--- START OF PROVIDED ENTRIES ---
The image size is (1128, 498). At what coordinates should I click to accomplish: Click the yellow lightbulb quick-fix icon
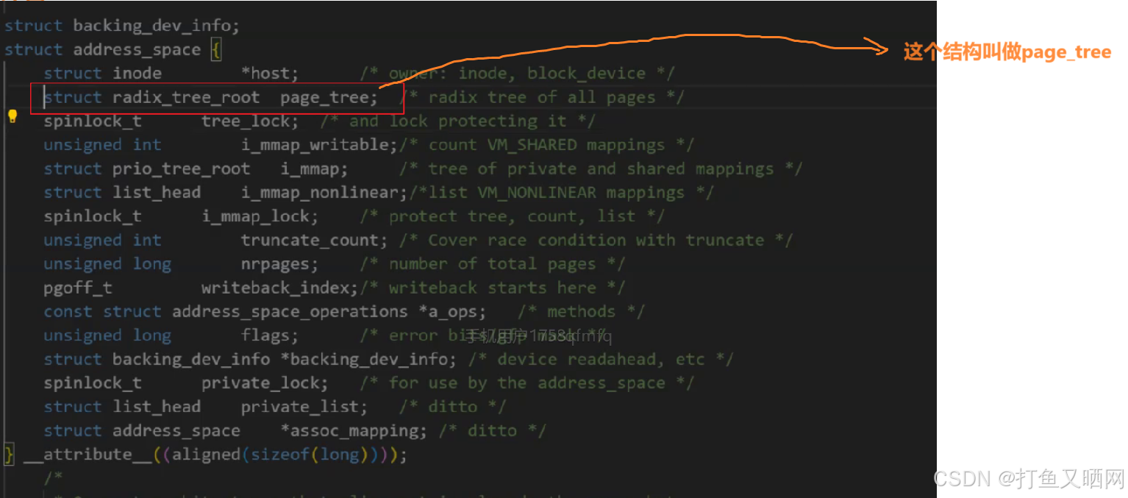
--- END OF PROVIDED ENTRIES ---
--- START OF PROVIDED ENTRIES ---
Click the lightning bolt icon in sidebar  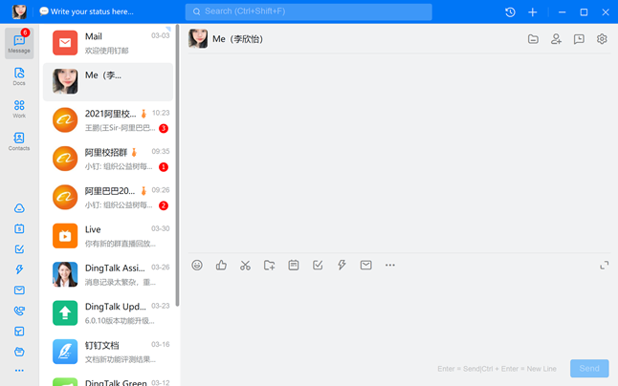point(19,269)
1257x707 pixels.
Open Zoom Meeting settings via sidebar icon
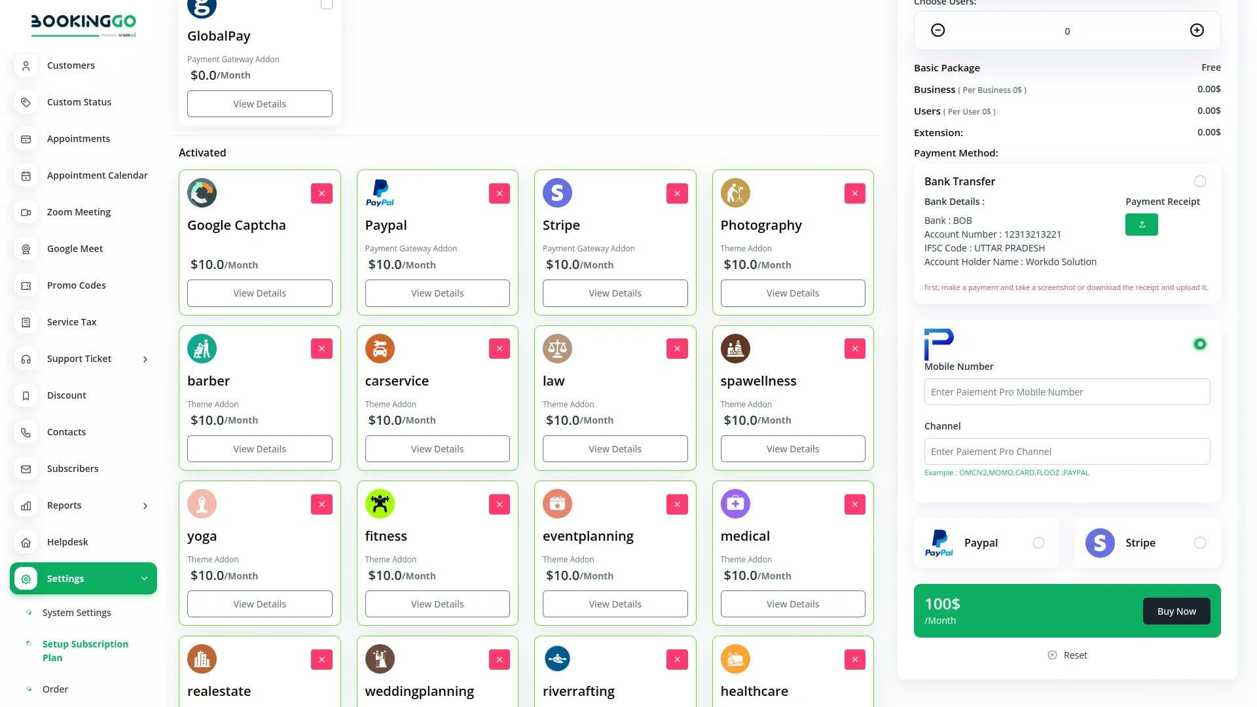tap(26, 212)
--- END OF PROVIDED ENTRIES ---
TASK OBJECTIVE:
Render the material from the line with "1257x707 pixels." up to and including the line with "tap(26, 212)" as a Markdown table with the columns No. and Text, one row per nonblank line, and leave out the pictures.

SOLUTION FOR THIS EXERCISE:
| No. | Text |
|---|---|
| 1 | 1257x707 pixels. |
| 2 | Open Zoom Meeting settings via sidebar icon |
| 3 | tap(26, 212) |